SERINC5 potently restricts retrovirus infection in vivo

Abstract

ABSTRACTThe Serine Incorporator (SERINC) proteins are multipass transmembrane proteins that affect sphingolipid and phosphatidylserine synthesis. Human SERINC5 and SERINC3 were recently shown to possess antiretroviral activity to a number of retroviruses including human immunodeficiency virus (HIV), murine leukemia virus (MLV) and equine infectious anemia virus (EIAV). In the case of MLV, the glycosylated Gag (glyco-Gag) protein was found to counteract SERINC5-mediated restriction in in vitro experiments and that the viral envelope determines virion sensitivity or resistance to SERINC5. However, nothing is known about the in vivo function of SERINC5. Antiretroviral function of a host factor in vitro is not always associated with antiretroviral function in vivo. Using SERINC5-/- mice we generated, we show that mouse SERINC5 (mSERINC5) restriction of MLV infection in vivo is dependent not only on glyco-Gag, but also on the retroviral envelope. Finally, we also examined the in vivo function of the other SERINC gene with known antiretroviral functions, SERINC3. By using SERINC3-/- mice, we found that the murine homologue, mSERINC3, had no antiretroviral role both in vivo and in vitro.

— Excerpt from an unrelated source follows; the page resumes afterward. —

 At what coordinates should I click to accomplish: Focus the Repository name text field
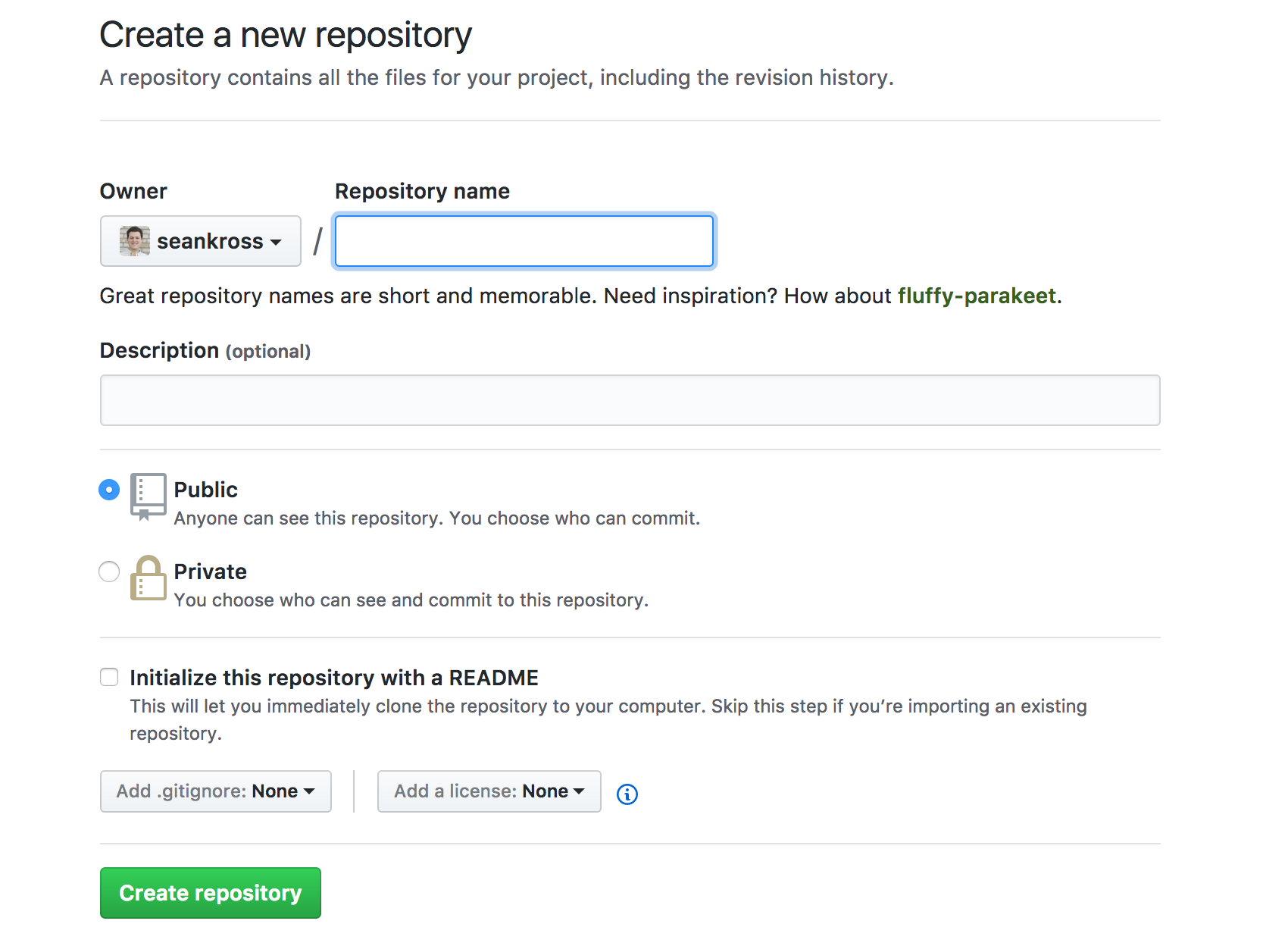tap(524, 241)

This report provides the first data showing that SERINC5 restricts retrovirus infection in vivo and that restriction of retrovirus infectivity in vivo is dependent on both the presence of glyco-Gag and the viral envelope.IMPORTANCEThis study examines for the first time the in vivo function of the Serine Incorporator (SERINC) proteins during retrovirus infection. SERINC3/5 restrict a number of retroviruses including human immunodeficiency virus 1 (HIV-1) and murine leukemia virus (MLV) by blocking their entry into cells. Nevertheless, HIV-1 and MLV encode factors, Nef and glycosylated Gag respectively, that counteract SERINC3/5 in vitro. We recently developed SERINC3 and SERINC5 knockout mice to examine the in vivo function of these genes. We found that SERINC5 potently restricted retrovirus infection in a glycosylated Gag and envelope dependent manner. On the other hand, SERINC3 had no antiviral function. Our findings have implication in the development of therapeutics that target SERINC5 during retrovirus infection.